The administration also increased in its pursuit of business records and used secret subpoenas to get information on more than 3,000 people in the United States under separate provisions of the USA Patriot Act, which granted the government expanded police powers after the September 11 attacks.

The Justice Department released statistics on its use of secret warrants, business records and national security letters in a report to Congress dated April 28. A copy of the document was first reported by "Secrecy News," an e-mail newsletter published by the Federation of American Scientists.

The number of intelligence-related warrants approved last year by a secret federal court for surveillance and searches rose 318 from a total of 1,754 in 2004, a Justice Department spokeswoman confirmed.

The secret court, established in 1978 by the Foreign Intelligence Surveillance Act, or FISA, made substantial modifications to 61 government warrant applications last year. But it denied no warrant application filed in 2005.

The increase in secret wiretaps and searches comes amid an expansion of domestic counterterrorism activities among federal agencies including the FBI.
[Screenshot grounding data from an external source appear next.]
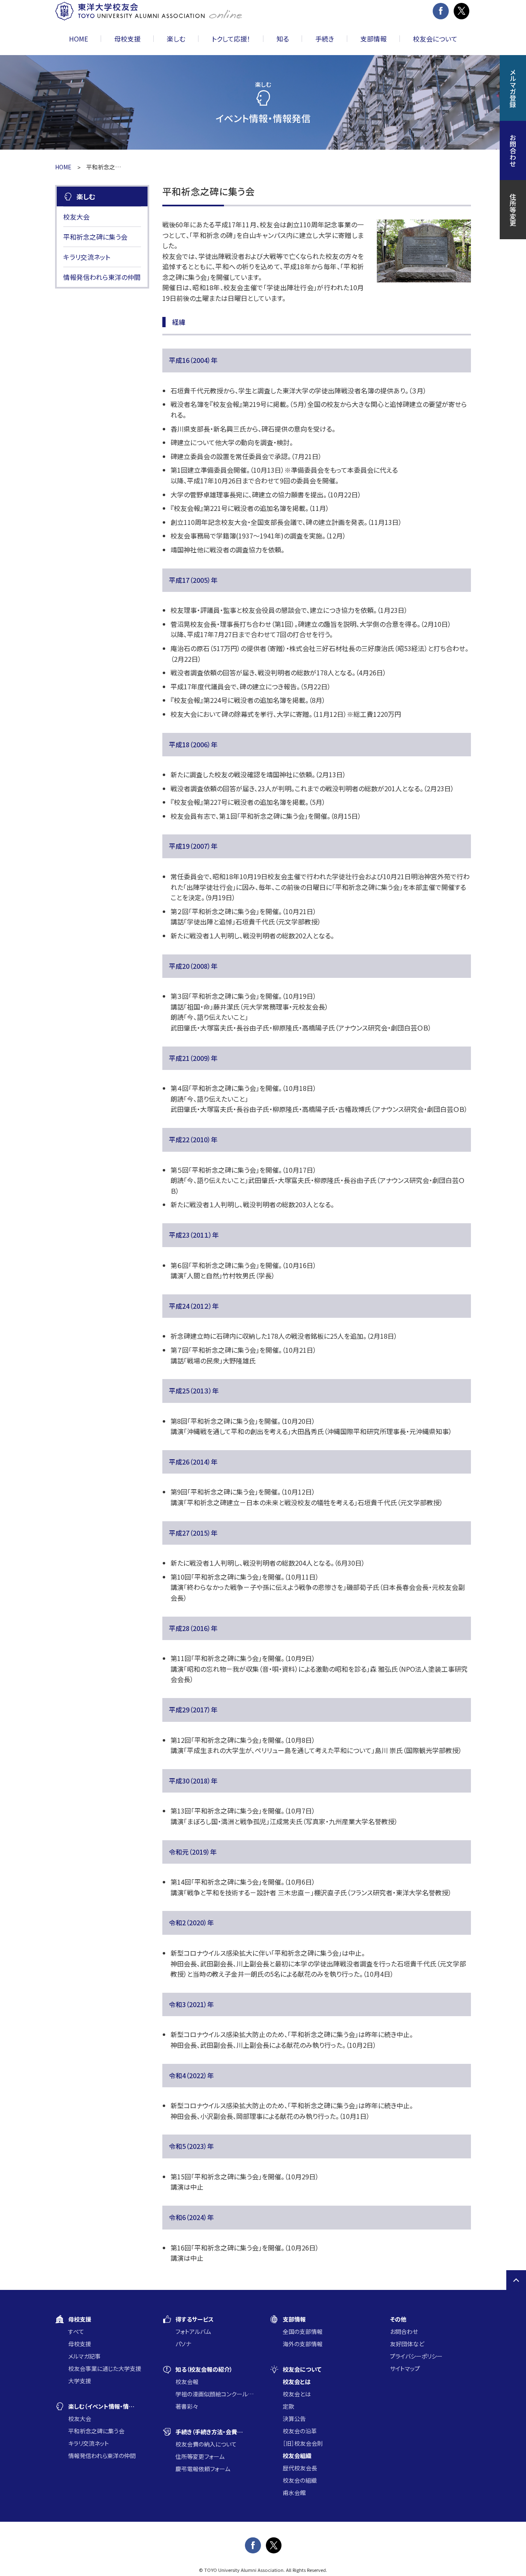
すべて (76, 2331)
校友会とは (297, 2394)
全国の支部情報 (303, 2331)
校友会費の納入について (206, 2444)
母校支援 (79, 2344)
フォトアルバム (193, 2331)
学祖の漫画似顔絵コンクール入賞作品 (215, 2394)
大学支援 (79, 2381)
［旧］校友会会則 (303, 2443)
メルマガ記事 (84, 2356)
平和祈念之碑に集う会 (95, 237)
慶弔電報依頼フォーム (202, 2469)
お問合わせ (404, 2331)
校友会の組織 (300, 2480)
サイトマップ (405, 2368)
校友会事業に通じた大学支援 (104, 2368)
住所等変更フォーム (199, 2456)
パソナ (183, 2344)
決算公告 (294, 2418)
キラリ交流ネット (86, 257)
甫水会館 (294, 2492)
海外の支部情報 (303, 2344)
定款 (288, 2406)
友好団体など (407, 2344)
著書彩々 (186, 2406)
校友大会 (76, 217)
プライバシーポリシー (416, 2356)
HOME (78, 39)
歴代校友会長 (300, 2468)
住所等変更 (513, 209)
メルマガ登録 (513, 88)
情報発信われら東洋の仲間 (102, 277)
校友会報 (186, 2381)
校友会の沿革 (300, 2431)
But the warrants are not related to the domestic spying program that President George W. Bush authorized the National Security Agency to conduct soon after the September 11 attacks.

The NSA program allows the authorities to monitor the international e-mails and phone calls of U.S. citizens without obtaining warrants while in pursuit of al Qaeda suspects.
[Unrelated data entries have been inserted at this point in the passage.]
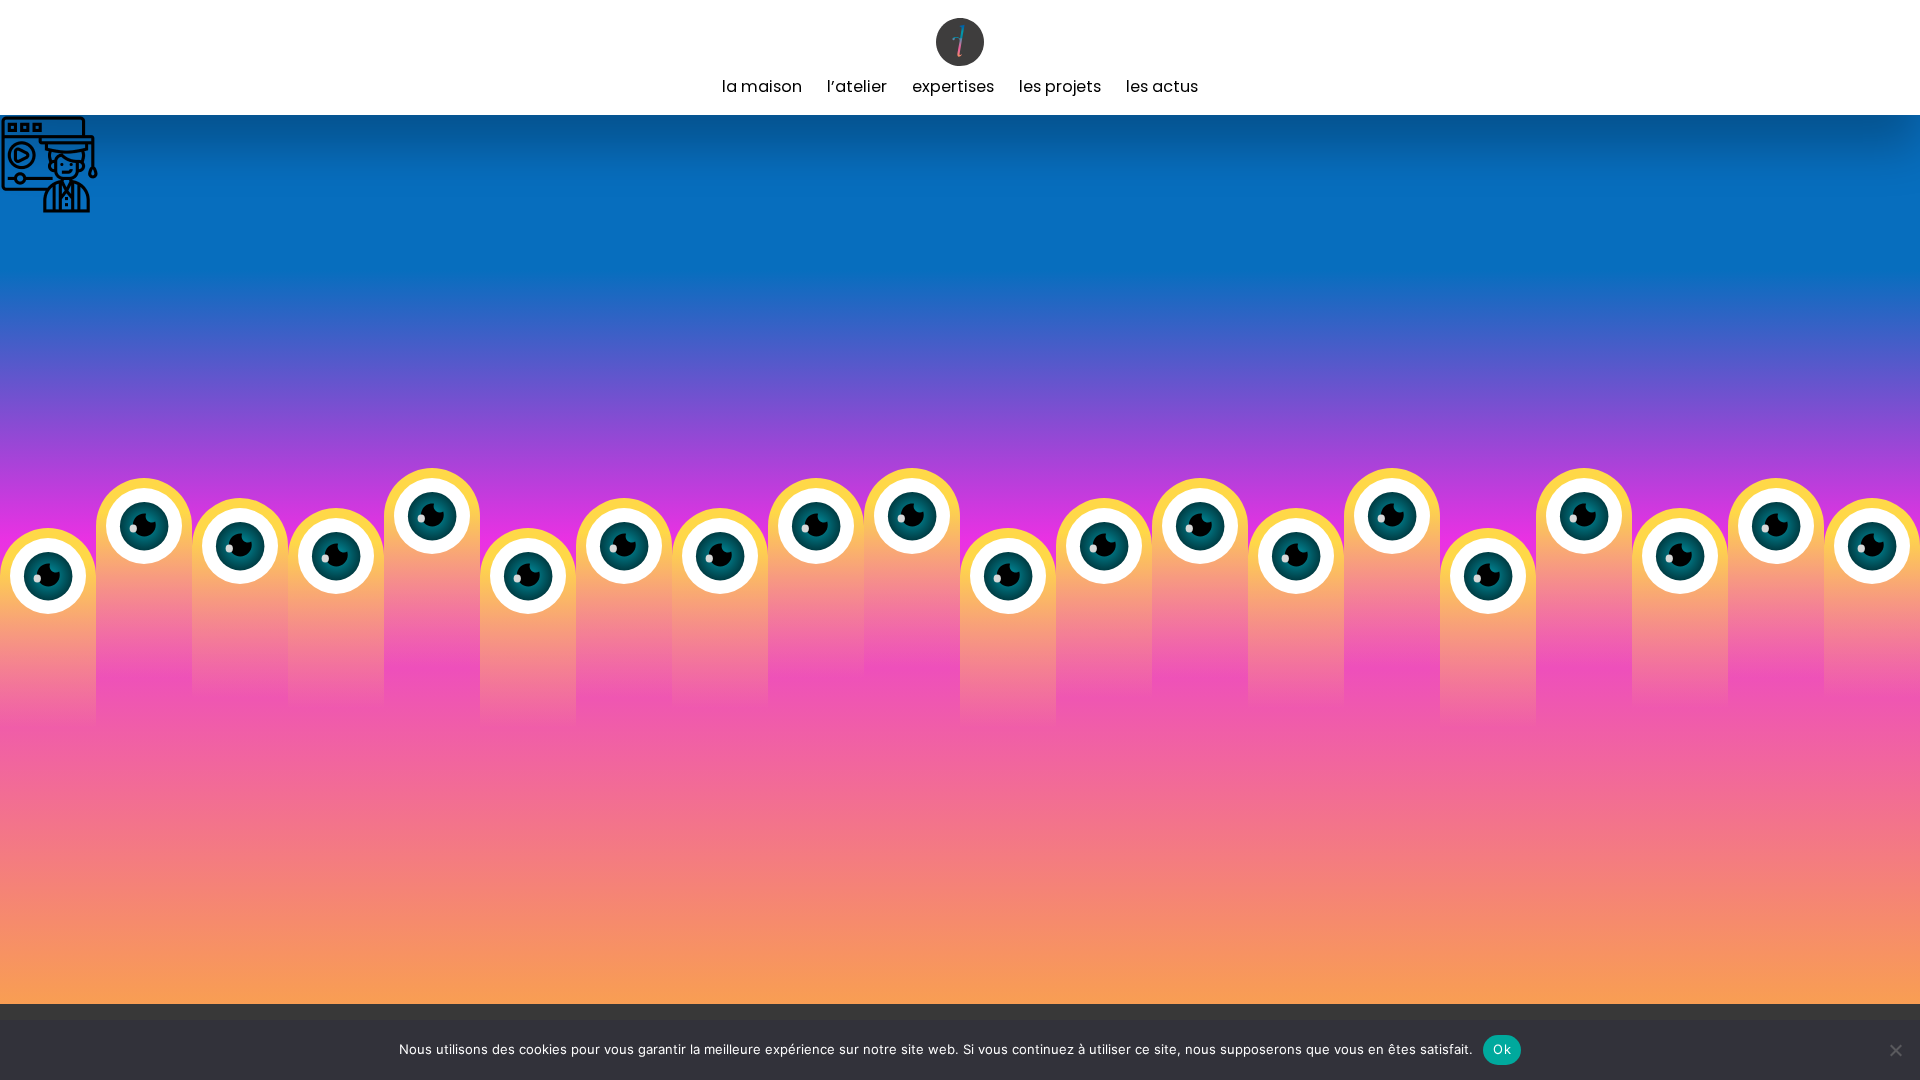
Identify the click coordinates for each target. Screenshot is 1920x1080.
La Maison (762, 86)
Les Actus (1162, 86)
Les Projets (1060, 86)
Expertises (953, 86)
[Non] (1895, 1050)
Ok (1502, 1049)
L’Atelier (857, 86)
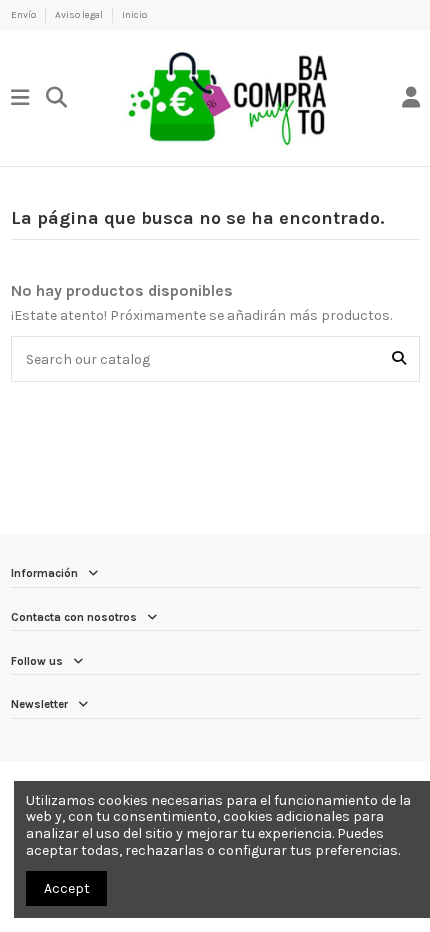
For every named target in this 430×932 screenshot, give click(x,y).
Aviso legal (80, 14)
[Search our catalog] (399, 358)
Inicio (134, 14)
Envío (24, 14)
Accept (67, 888)
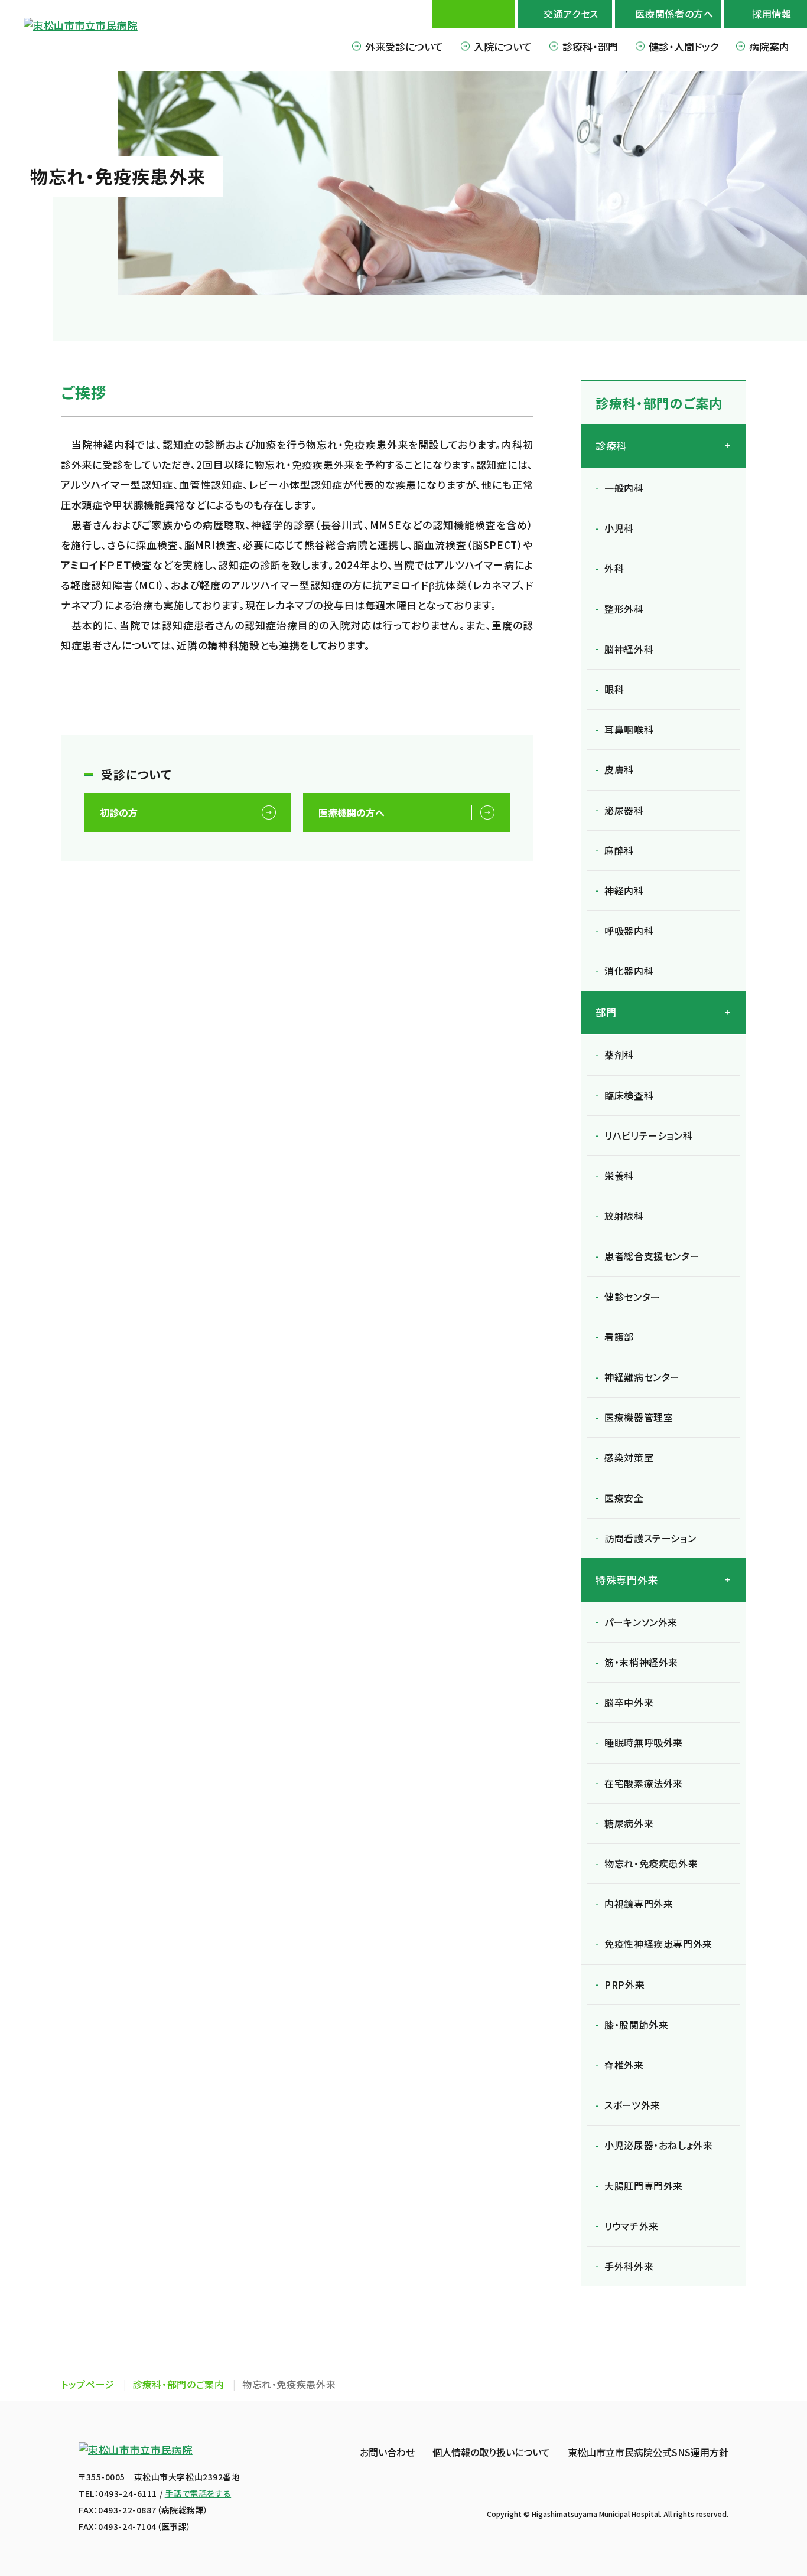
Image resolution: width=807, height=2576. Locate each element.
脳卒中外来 (628, 1702)
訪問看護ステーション (650, 1538)
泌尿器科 (624, 810)
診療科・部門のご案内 (178, 2384)
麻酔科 (619, 850)
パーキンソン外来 (641, 1622)
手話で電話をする (198, 2493)
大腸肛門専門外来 (643, 2186)
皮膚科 (619, 769)
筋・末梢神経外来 (641, 1662)
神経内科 (624, 890)
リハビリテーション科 (648, 1135)
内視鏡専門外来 (638, 1903)
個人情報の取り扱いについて (491, 2452)
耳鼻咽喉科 (628, 729)
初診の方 (119, 812)
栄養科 (619, 1175)
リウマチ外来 (631, 2226)
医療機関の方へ (351, 812)
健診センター (632, 1296)
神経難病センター (642, 1377)
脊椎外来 (624, 2065)
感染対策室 (628, 1457)
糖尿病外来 (628, 1823)
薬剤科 (619, 1054)
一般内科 (624, 488)
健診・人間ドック (683, 46)
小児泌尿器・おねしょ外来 (658, 2145)
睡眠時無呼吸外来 (643, 1742)
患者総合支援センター (651, 1256)
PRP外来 (624, 1984)
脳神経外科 (628, 649)
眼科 (614, 689)
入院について (503, 46)
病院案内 (769, 46)
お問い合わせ (387, 2452)
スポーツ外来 (632, 2105)
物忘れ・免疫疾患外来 (651, 1863)
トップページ (88, 2384)
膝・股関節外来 (636, 2024)
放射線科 (624, 1216)
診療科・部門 (590, 46)
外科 (614, 568)
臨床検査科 (628, 1095)
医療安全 (624, 1498)
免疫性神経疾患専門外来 (658, 1944)
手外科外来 (628, 2266)
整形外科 (624, 609)
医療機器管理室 (638, 1417)
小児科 (619, 528)
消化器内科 (628, 971)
Administration officials have said warrantless surveillance is necessary because FISA warrant requirements are not flexible enough to contend with al Qaeda and other militant networks opposed to the United States.

Meanwhile, the Justice Department said the FISA court in 2005 also approved 155 warrants granting federal authorities access to business records under the Patriot Act.

Comparison figures for 2004 are classified. But Attorney General Alberto Gonzales told the Senate intelligence committee last year that by March 30, 2005, the administration had used the authority only 35 times since the Patriot Act first came into force in 2001.

The Justice Department also said the government issued 9,254 secret national security letters in 2005 to gather information on 3,501 people, including U.S. citizens and residents. National security letters, authorized by the Patriot Act, allow the FBI to demand disclosure of personal information without the approval of a judge or grand jury.